Other
Concerns & Questions

Canon

Some may not know that there are many, many more Christian writings that are not being included in our Bibles today. There were the letters of Church leaders during the first century who were writing at the same time as when the Gospels themselves were being written down for the first time. Clement of Rome, Ignatius, Polycarp, and Papias. However, these mens' writings were not included in the Bible. Why is that?

There are also works such as The Acts of Peter, which is the only source that mentions Peter requesting to be crucified upside down and arriving in Rome. Despite having been told this information myself, this book, and several others like it were also not included in the canon.

There are also several books in the Bible that were very nearly rejected. Revelation, for instance, was a book that was almost not accepted into the NT. This is a pretty commonly accepted fact even by most Christians. Who decided that these books, almost all of which were written several decades after Christ's death should forever be decided as either "Holy Scripture" or not? Usually we point to the apostles as having a direct line to God and so what they wrote is Scripture. But how do we determine who decided what was authenticity from the Apostles and what wasn't?

The Bible that Protestants use today wasn't officially recognized until the Council of Carthage in 397 AD (though this council also included the Apocrypha included in Catholic Bibles today). However, this wasn't the only council or church at the time declaring what was and wasn't Scripture. The Church of the East in Persia rejected the books 2 Peter, 2 and 3 John, Jude, and Revelation around the year 410. There were several more councils and lists of "accepted books" that have been made over the past 2000 years. These councils would reject books we use today and accept others that are no longer found in our Bibles. The exact Bible that Protestants use today was not decided on until Martin Luther removed certain books from the then accepted Bible in the 1500's, and many churches at the time quickly followed.

So why do we use the books that we use today in the Bible? If we only accept the writings of Apostles, then how can we accept books such as Hebrews that don't even claim apostolic authority? If we accept a larger number of books, then why did we accept the list from Martin Luther and reject every other council's list of accepted books?

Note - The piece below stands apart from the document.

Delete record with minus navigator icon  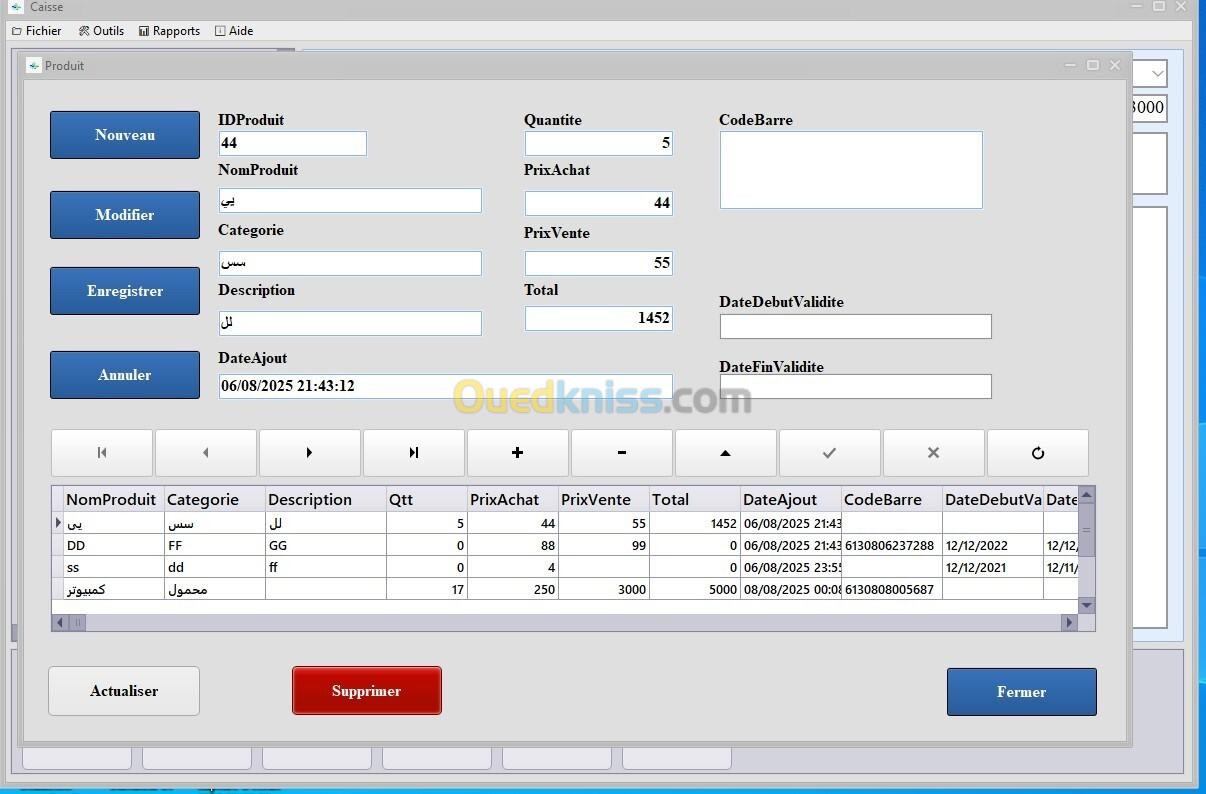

Usually Christians will point back to the practices of early first or second century Christians. These Christians almost certainly accepted a larger number of books than we do today, so then why do Christians today not use them? Were the Christians back then incorrect to accept certain books such as the Book of Enoch, Tobit, Maccabees, etc.? What is the foundation being used for believing in the Protestant Bible is correct over other versions of the Christian Bible?

Removed Scripture

There are more than a dozen verses that have been removed in the past 150 years or so from the Bible. Or at least they have been removed from most versions. For example, in the NIV and ESV, you can look at Matthew 17 and see that there is no verse 21. The book skips straight from 20 to 22. The reason for this is that earlier manuscripts of the text have been discovered and these verses were missing from them. It has widely been accepted that many of these verses were added at some point in the text's history, so within the last 150 years, our Bibles have started to remove those verses. Other verses include:

  • Matthew 18:11; 23:14
  • Mark 7:16; 9:44; 9:46; 11:26; 15:28
  • Luke 17:36
  • John 5:3-4
  • Acts 8:37; 15:34; 24:6-8; 28:29
  • Romans 16:24
  • 1 John 5:7-8

There are also more phrases in scripture that have been removed, but just not the entire verse.

There are also entire passages of the Bible that we know are not original, but the Bible publishers decide to keep them in the Bible anyways. Mark 16:9-20 and John 7:53–8:11 are the 2 largest passages that we know were not written by the original authors, but for some reason are still included in our Bibles today.

Why do we continue to use passages that we know do not come from the original authors? Are Bible publishers implicitly stating that now the scribes who added these passages centuries later were also divinely inspired like the apostles?

We do not have the original copies of scriptures. The oldest complete NT that have dates to the 4th century, and we only have small fragments that date back to the 2nd century. But we have no surviving copies of any NT books from the 1st century. So if we have discovered that dozens of verses have been added to Scripture, how do we determine what is actually original and what isn't? How can we reliably read any of the Gospels if at some point in the future we discover that entire chapters had been inserted by some later scribe?

Does the Word of God change? At least reviewing the past 200 years or so, the answer has been a resounding yes. So why is that?